» Requirement
Nothing but the data, repeated exactly, belongs in the answer.

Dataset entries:

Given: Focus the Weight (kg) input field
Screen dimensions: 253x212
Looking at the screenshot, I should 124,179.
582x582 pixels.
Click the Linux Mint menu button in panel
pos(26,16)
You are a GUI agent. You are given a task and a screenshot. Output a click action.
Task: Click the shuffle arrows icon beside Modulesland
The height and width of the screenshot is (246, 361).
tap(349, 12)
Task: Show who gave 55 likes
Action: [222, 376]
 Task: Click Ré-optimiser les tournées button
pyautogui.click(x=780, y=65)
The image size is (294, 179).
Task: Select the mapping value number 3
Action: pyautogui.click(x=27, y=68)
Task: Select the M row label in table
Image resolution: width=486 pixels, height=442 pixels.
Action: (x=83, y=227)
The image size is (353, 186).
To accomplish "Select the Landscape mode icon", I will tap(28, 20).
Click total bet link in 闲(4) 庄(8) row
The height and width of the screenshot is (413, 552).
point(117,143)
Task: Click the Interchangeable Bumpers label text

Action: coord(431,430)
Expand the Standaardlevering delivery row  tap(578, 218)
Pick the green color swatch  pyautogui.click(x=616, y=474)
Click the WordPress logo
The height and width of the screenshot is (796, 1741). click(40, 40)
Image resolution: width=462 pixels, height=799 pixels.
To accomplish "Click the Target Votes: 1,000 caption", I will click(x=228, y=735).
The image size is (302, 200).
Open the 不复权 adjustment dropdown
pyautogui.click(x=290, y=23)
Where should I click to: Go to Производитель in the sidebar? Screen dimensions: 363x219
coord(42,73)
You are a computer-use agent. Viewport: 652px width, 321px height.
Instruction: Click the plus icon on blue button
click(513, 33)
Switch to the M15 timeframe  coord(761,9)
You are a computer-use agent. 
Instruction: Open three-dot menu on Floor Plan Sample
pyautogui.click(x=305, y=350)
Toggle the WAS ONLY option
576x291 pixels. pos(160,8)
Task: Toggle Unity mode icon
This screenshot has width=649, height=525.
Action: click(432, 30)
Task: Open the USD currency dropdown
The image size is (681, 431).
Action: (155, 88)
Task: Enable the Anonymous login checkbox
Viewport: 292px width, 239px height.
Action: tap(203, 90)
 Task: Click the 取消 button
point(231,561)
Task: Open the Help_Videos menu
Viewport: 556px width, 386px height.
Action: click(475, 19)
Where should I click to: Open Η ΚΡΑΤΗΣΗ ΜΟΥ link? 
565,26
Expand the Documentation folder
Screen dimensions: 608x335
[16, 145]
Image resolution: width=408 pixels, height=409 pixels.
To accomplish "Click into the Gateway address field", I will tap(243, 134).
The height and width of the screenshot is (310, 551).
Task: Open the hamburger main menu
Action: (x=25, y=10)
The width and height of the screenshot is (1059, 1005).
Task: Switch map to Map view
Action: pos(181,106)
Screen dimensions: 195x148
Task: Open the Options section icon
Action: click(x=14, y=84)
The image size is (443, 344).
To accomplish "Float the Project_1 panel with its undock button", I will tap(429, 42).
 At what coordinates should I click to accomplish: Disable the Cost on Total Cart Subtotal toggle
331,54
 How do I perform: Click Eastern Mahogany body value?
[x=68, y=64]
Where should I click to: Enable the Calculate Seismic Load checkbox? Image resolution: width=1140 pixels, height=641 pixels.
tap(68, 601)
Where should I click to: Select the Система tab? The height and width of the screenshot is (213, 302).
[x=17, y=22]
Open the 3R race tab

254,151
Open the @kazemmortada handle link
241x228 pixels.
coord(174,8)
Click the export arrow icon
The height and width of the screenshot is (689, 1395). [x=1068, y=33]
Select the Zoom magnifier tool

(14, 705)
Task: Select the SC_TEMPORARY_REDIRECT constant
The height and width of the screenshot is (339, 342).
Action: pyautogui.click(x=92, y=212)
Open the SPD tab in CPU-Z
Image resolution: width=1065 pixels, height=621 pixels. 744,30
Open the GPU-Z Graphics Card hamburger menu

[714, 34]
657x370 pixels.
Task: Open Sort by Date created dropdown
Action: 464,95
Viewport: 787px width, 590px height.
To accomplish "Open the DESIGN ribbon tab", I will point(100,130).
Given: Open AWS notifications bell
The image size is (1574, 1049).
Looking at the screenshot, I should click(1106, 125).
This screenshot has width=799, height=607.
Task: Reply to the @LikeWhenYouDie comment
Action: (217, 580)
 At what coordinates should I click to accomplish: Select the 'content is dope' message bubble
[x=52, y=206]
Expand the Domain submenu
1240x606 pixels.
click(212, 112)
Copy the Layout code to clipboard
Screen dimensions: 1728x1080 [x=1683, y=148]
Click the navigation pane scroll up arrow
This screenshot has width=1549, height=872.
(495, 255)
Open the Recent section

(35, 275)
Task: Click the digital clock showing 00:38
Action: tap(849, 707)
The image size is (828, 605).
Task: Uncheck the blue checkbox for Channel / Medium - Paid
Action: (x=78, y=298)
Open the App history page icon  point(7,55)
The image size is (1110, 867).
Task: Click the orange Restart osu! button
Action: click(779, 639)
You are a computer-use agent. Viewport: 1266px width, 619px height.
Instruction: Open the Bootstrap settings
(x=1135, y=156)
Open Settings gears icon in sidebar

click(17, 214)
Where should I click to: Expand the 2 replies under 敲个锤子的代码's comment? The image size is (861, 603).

» Task output
Given: Focus the Weight (kg) input field
Screen dimensions: 253x212
Looking at the screenshot, I should 124,179.
582x582 pixels.
Click the Linux Mint menu button in panel
pos(26,16)
You are a GUI agent. You are given a task and a screenshot. Output a click action.
Task: Click the shuffle arrows icon beside Modulesland
The height and width of the screenshot is (246, 361).
tap(349, 12)
Task: Show who gave 55 likes
Action: [222, 376]
 Task: Click Ré-optimiser les tournées button
pyautogui.click(x=780, y=65)
The image size is (294, 179).
Task: Select the mapping value number 3
Action: pyautogui.click(x=27, y=68)
Task: Select the M row label in table
Image resolution: width=486 pixels, height=442 pixels.
Action: (x=83, y=227)
The image size is (353, 186).
To accomplish "Select the Landscape mode icon", I will tap(28, 20).
Click total bet link in 闲(4) 庄(8) row
The height and width of the screenshot is (413, 552).
point(117,143)
Task: Click the Interchangeable Bumpers label text

Action: coord(431,430)
Expand the Standaardlevering delivery row  tap(578, 218)
Pick the green color swatch  pyautogui.click(x=616, y=474)
Click the WordPress logo
The height and width of the screenshot is (796, 1741). click(40, 40)
Image resolution: width=462 pixels, height=799 pixels.
To accomplish "Click the Target Votes: 1,000 caption", I will click(x=228, y=735).
The image size is (302, 200).
Open the 不复权 adjustment dropdown
pyautogui.click(x=290, y=23)
Where should I click to: Go to Производитель in the sidebar? Screen dimensions: 363x219
coord(42,73)
You are a computer-use agent. Viewport: 652px width, 321px height.
Instruction: Click the plus icon on blue button
click(513, 33)
Switch to the M15 timeframe  coord(761,9)
You are a computer-use agent. 
Instruction: Open three-dot menu on Floor Plan Sample
pyautogui.click(x=305, y=350)
Toggle the WAS ONLY option
576x291 pixels. pos(160,8)
Task: Toggle Unity mode icon
This screenshot has width=649, height=525.
Action: click(432, 30)
Task: Open the USD currency dropdown
The image size is (681, 431).
Action: (155, 88)
Task: Enable the Anonymous login checkbox
Viewport: 292px width, 239px height.
Action: tap(203, 90)
 Task: Click the 取消 button
point(231,561)
Task: Open the Help_Videos menu
Viewport: 556px width, 386px height.
Action: click(475, 19)
Where should I click to: Open Η ΚΡΑΤΗΣΗ ΜΟΥ link? 
565,26
Expand the Documentation folder
Screen dimensions: 608x335
[16, 145]
Image resolution: width=408 pixels, height=409 pixels.
To accomplish "Click into the Gateway address field", I will tap(243, 134).
The height and width of the screenshot is (310, 551).
Task: Open the hamburger main menu
Action: (x=25, y=10)
The width and height of the screenshot is (1059, 1005).
Task: Switch map to Map view
Action: pos(181,106)
Screen dimensions: 195x148
Task: Open the Options section icon
Action: click(x=14, y=84)
The image size is (443, 344).
To accomplish "Float the Project_1 panel with its undock button", I will tap(429, 42).
 At what coordinates should I click to accomplish: Disable the Cost on Total Cart Subtotal toggle
331,54
 How do I perform: Click Eastern Mahogany body value?
[x=68, y=64]
Where should I click to: Enable the Calculate Seismic Load checkbox? Image resolution: width=1140 pixels, height=641 pixels.
tap(68, 601)
Where should I click to: Select the Система tab? The height and width of the screenshot is (213, 302).
[x=17, y=22]
Open the 3R race tab

254,151
Open the @kazemmortada handle link
241x228 pixels.
coord(174,8)
Click the export arrow icon
The height and width of the screenshot is (689, 1395). [x=1068, y=33]
Select the Zoom magnifier tool

(14, 705)
Task: Select the SC_TEMPORARY_REDIRECT constant
The height and width of the screenshot is (339, 342).
Action: pyautogui.click(x=92, y=212)
Open the SPD tab in CPU-Z
Image resolution: width=1065 pixels, height=621 pixels. 744,30
Open the GPU-Z Graphics Card hamburger menu

[714, 34]
657x370 pixels.
Task: Open Sort by Date created dropdown
Action: 464,95
Viewport: 787px width, 590px height.
To accomplish "Open the DESIGN ribbon tab", I will point(100,130).
Given: Open AWS notifications bell
The image size is (1574, 1049).
Looking at the screenshot, I should click(1106, 125).
This screenshot has width=799, height=607.
Task: Reply to the @LikeWhenYouDie comment
Action: (217, 580)
 At what coordinates should I click to accomplish: Select the 'content is dope' message bubble
[x=52, y=206]
Expand the Domain submenu
1240x606 pixels.
click(212, 112)
Copy the Layout code to clipboard
Screen dimensions: 1728x1080 [x=1683, y=148]
Click the navigation pane scroll up arrow
This screenshot has width=1549, height=872.
(495, 255)
Open the Recent section

(35, 275)
Task: Click the digital clock showing 00:38
Action: tap(849, 707)
The image size is (828, 605).
Task: Uncheck the blue checkbox for Channel / Medium - Paid
Action: (x=78, y=298)
Open the App history page icon  point(7,55)
The image size is (1110, 867).
Task: Click the orange Restart osu! button
Action: click(779, 639)
You are a computer-use agent. Viewport: 1266px width, 619px height.
Instruction: Open the Bootstrap settings
(x=1135, y=156)
Open Settings gears icon in sidebar

click(17, 214)
Where should I click to: Expand the 2 replies under 敲个锤子的代码's comment? The image size is (861, 603).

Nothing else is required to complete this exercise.